EXERCISE:
Pick out every line in the records that contains the word "icon". Case counts.
-- START OF EXTRACTED RECORDS --
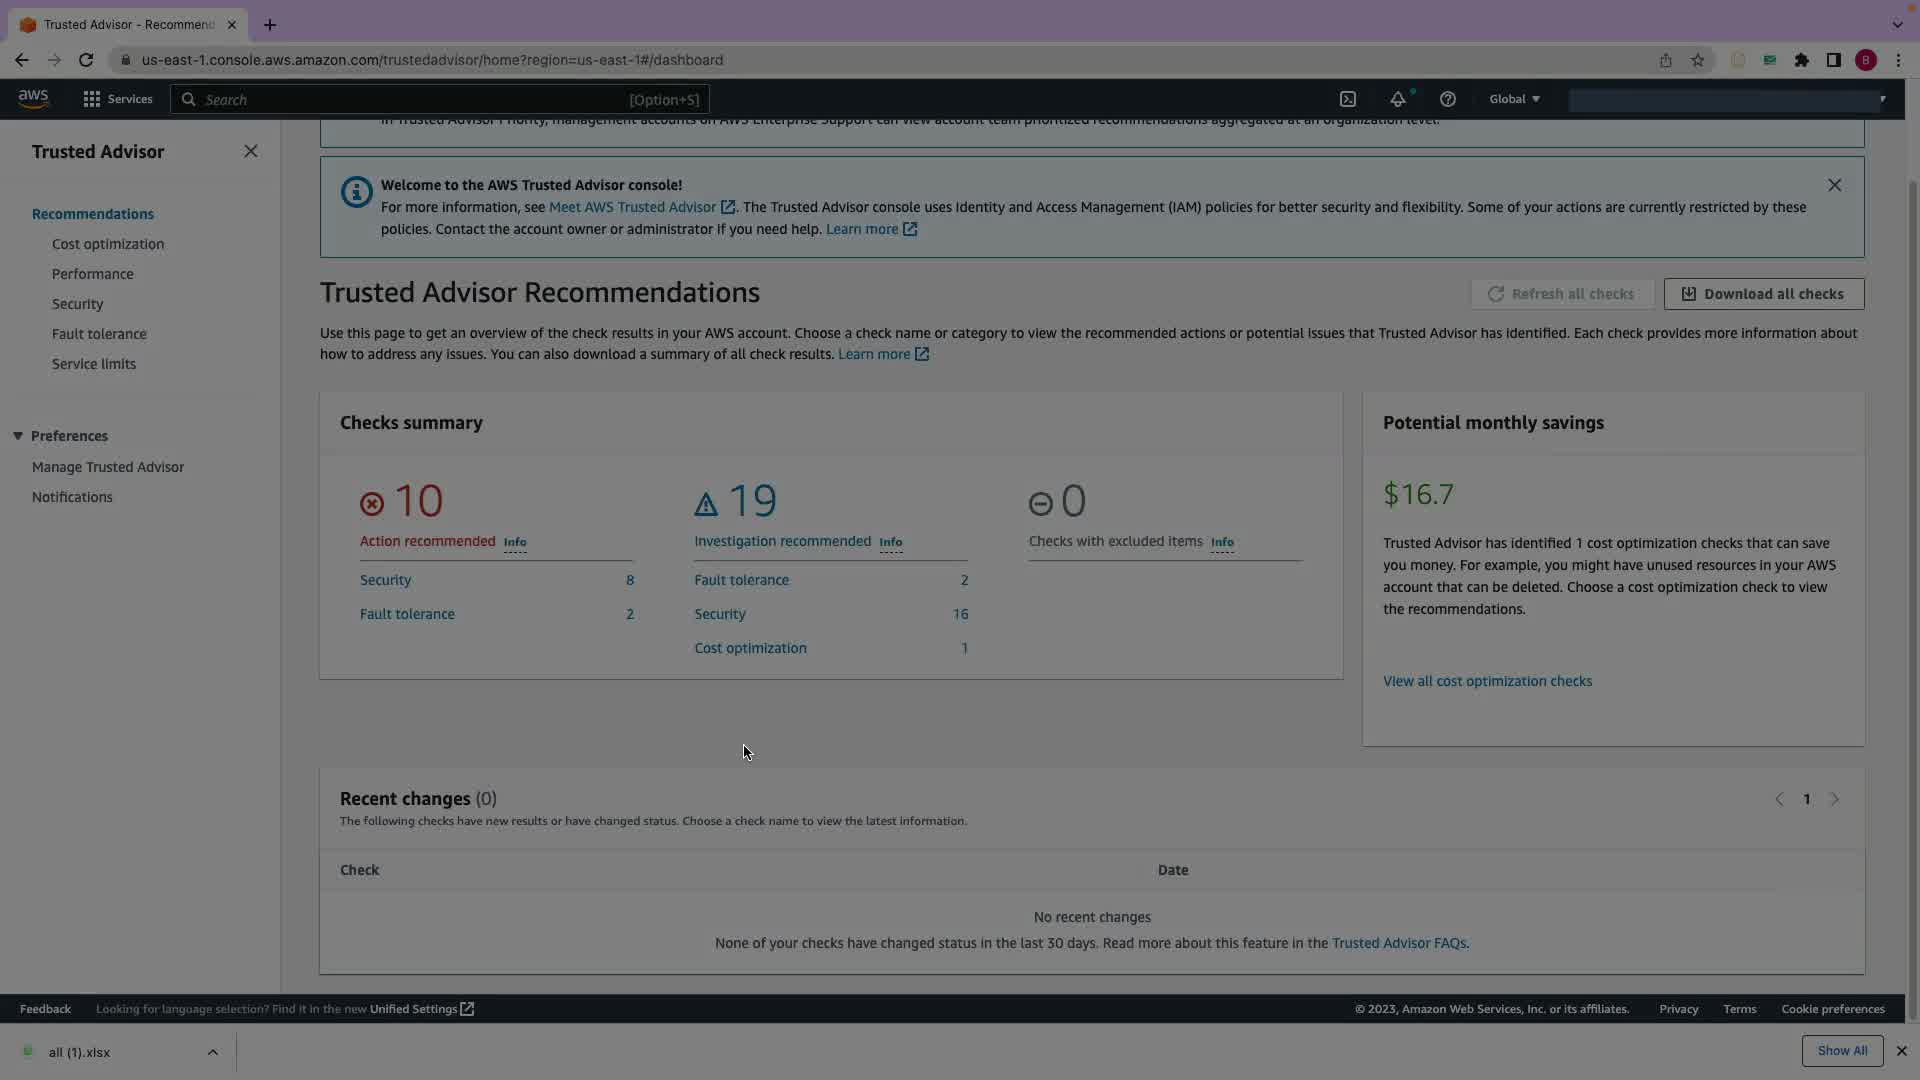Open the Services grid menu
The height and width of the screenshot is (1080, 1920).
click(x=117, y=99)
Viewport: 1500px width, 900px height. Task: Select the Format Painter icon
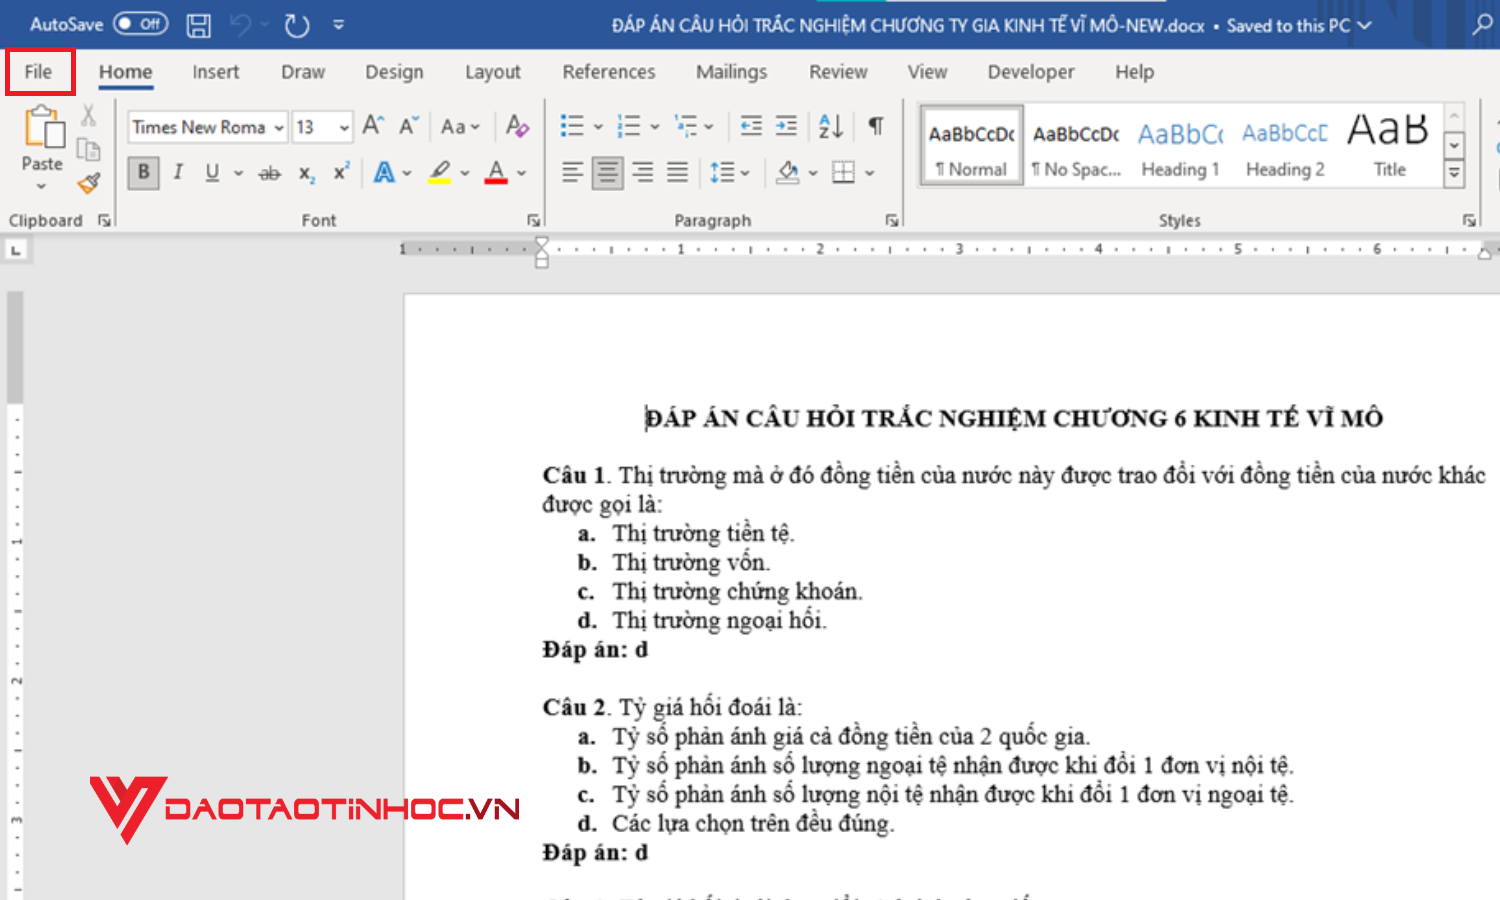point(89,184)
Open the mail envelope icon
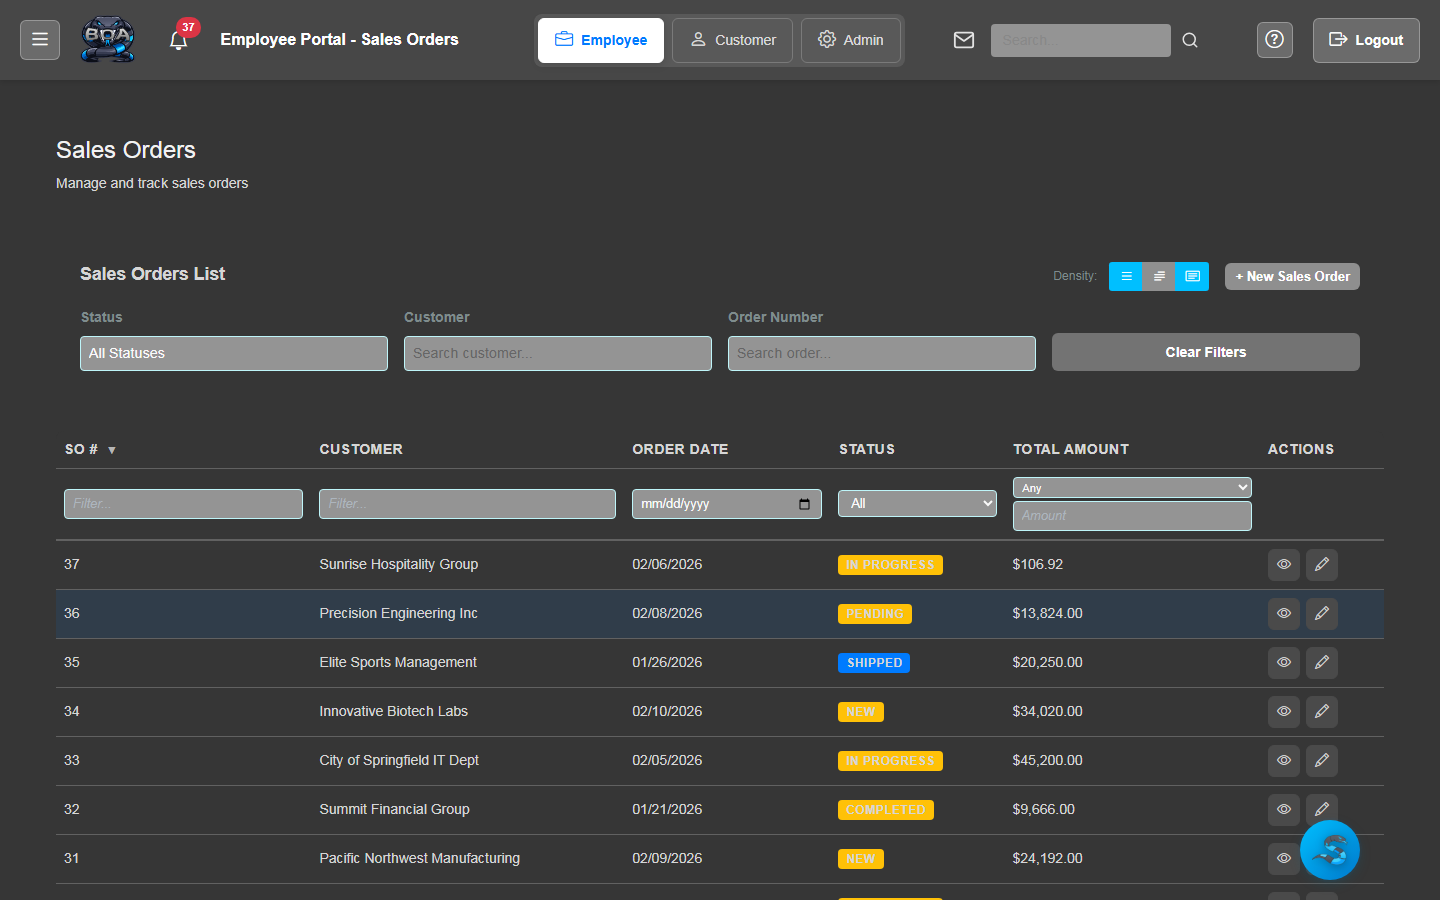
-- END OF EXTRACTED RECORDS --
FINAL ANSWER:
Viewport: 1500px width, 900px height. Task: Select the Format Painter icon
Open the mail envelope icon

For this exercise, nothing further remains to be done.